● **WHAT IS BEING ASKED**
Throughout the listing below, show every line in which "Click" occurs.
== MATERIALS PROVIDED ==
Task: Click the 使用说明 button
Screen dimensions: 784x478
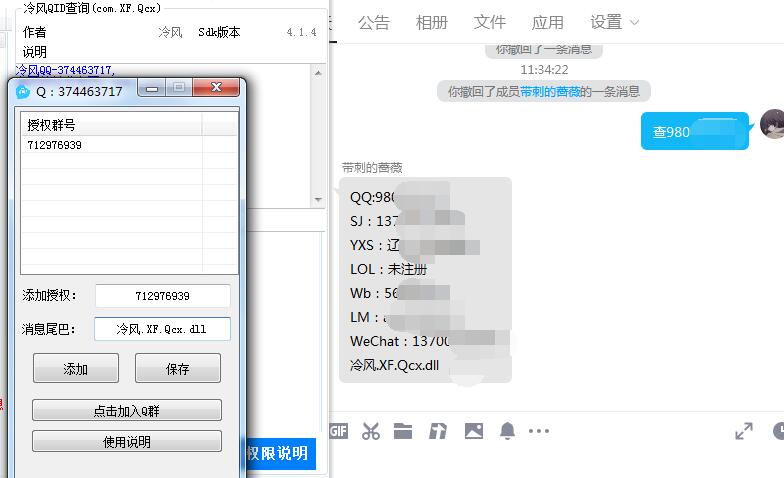Action: point(127,441)
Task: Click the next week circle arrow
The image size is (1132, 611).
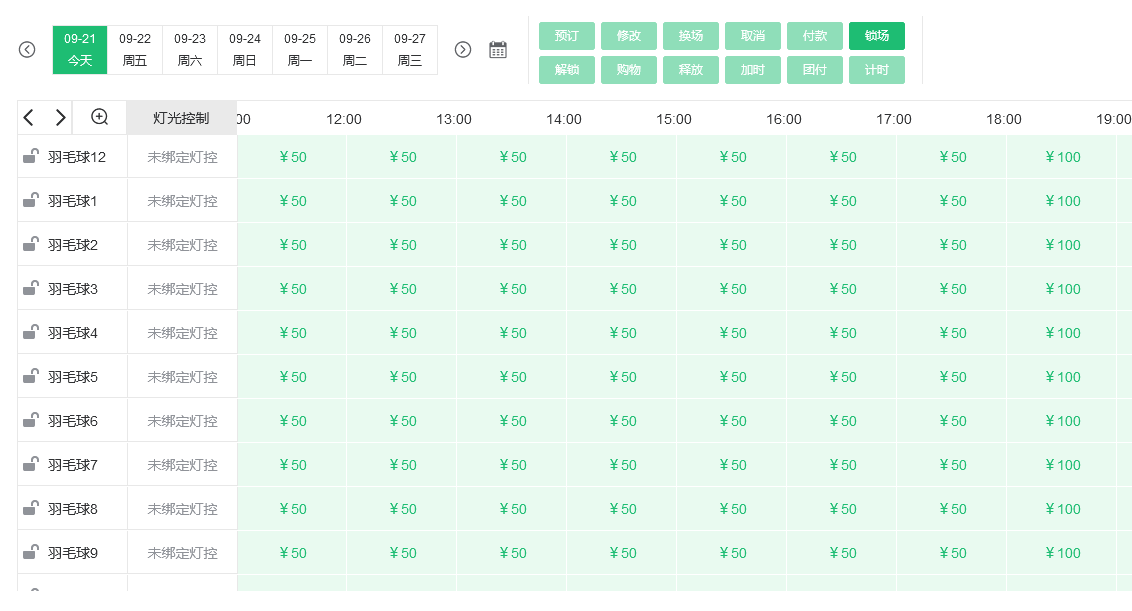Action: (463, 50)
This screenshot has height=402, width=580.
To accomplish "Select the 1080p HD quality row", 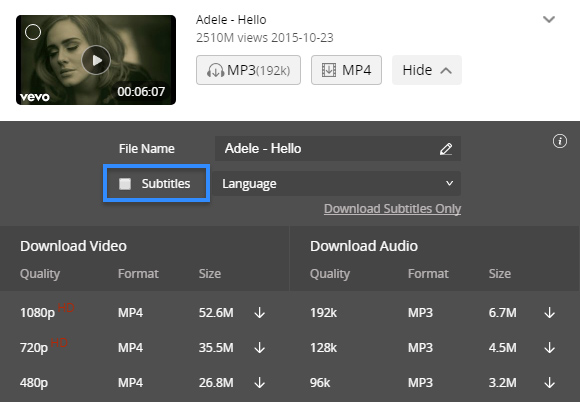I will 144,313.
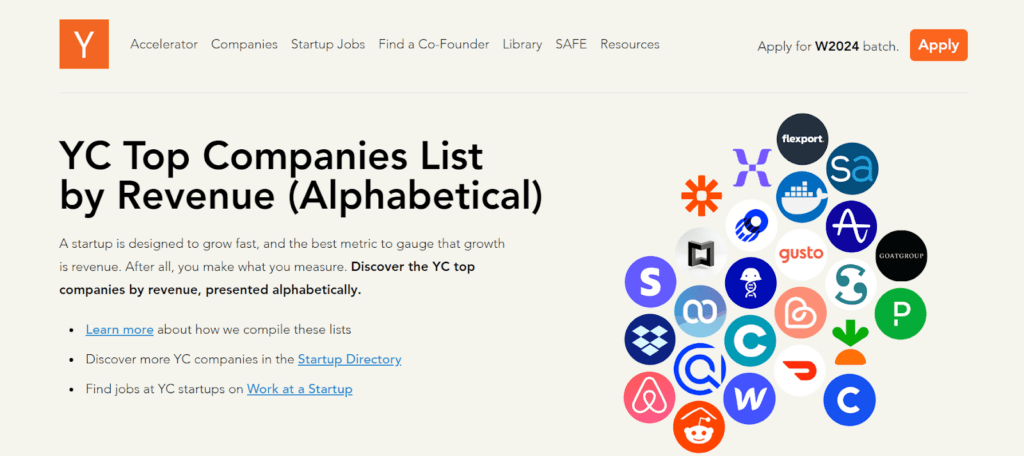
===
● **EXERCISE SOLUTION**
Task: Click the 使用说明 button
Task: Click the next week circle arrow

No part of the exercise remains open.